Young people currently face an 18-month wait to see a counsellor at Marymead with mental health providers anticipating services stretching further as a result of the pandemic.
Marymead's outreach program currently has enough resources to provide free counselling to 35 Canberra families in need of support, while 96 families wait for spots to free up.
As a result, children and teenagers are unable to access the early intervention associated with better outcomes.
Marymead team leader Carley Thomas said the problem wasn't a shortage of counsellors in Canberra, it was a shortfall in funding.

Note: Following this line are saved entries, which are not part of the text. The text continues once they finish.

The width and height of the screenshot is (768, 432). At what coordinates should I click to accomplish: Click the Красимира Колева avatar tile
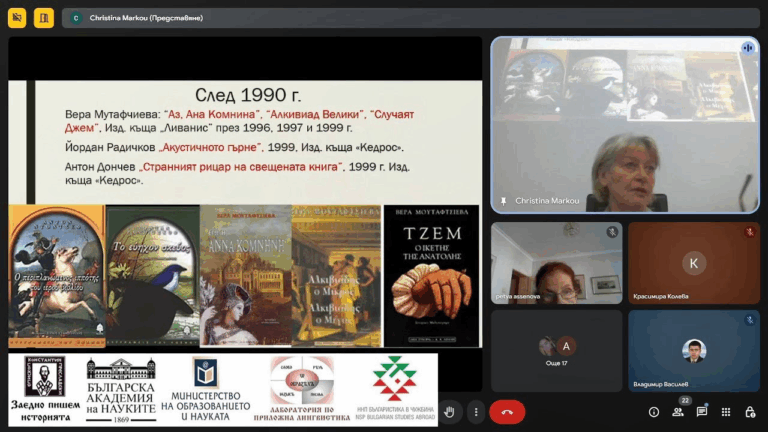coord(694,263)
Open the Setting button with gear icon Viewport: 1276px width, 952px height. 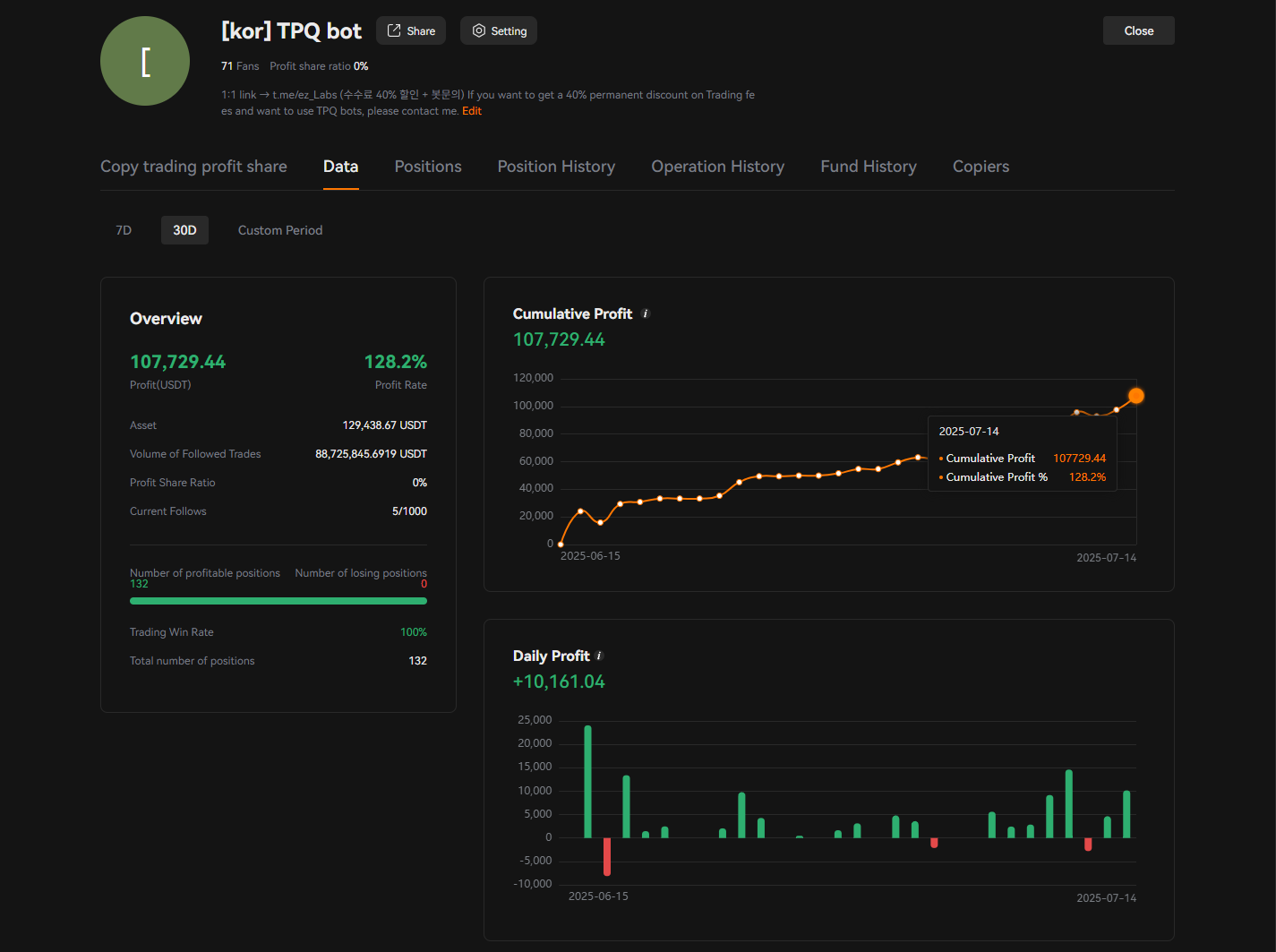[499, 30]
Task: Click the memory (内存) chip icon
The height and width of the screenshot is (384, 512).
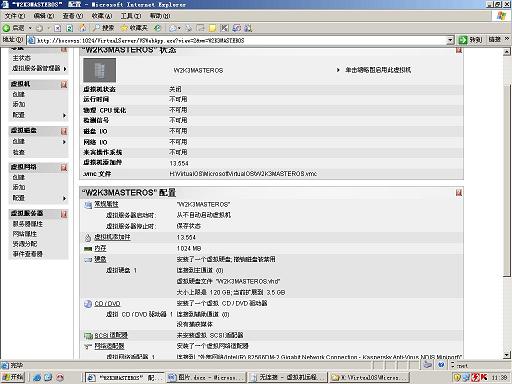Action: [88, 249]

Over the Christmas period, the Narrabundah based health provider secured $41,000 in donations to help reduce wait times, with a goal of securing another $9,000 through its current appeal.
Its $50,000 target would cover the cost of 640 counselling sessions for children and young people needing mental health services through its New Horizons program.
The program takes a more holistic approach to young people's mental health than one-on-one counselling, through the involvement of family members and the school community.
Ms Thomas said Marymead was one of the only health services in Canberra which offered outreach because it recognised things like transport or even agoraphobia could act as a barrier to seeking help.
"We acknowledge that with mental health concerns for a young person that doesn't exist in isolation," she said.
"It might be that the child is suffering from anxiety or depression but that comes because maybe mum or dad suffer from anxiety and depression.
"New Horizons sees the young person at the centre of the therapeutic intervention but it would also work with mum and dad to see what was going on with them, maybe the siblings as well, or any other key person who is significant to that child's success."
Ms Thomas said if people are waiting on the waitlist for 18 months their problematic behaviours are becoming more entrenched and they're more at risk of receiving a formal mental health diagnosis.
Marymead has identified a gap in mental health services in Canberra for children between the ages of eight and 12, Ms Thomas said.
She used the example of a 10-year-old they are currently working with to demonstrate how their services differ from a more traditional one-on-one approach.
"She comes from a trauma history and she has had exposure to family violence, her parents are now separated and as a result of that she presents with anxiety and depression.
"As well as working with the child the counsellor has been able to speak with her parents separately about trauma and the impact that has on their child."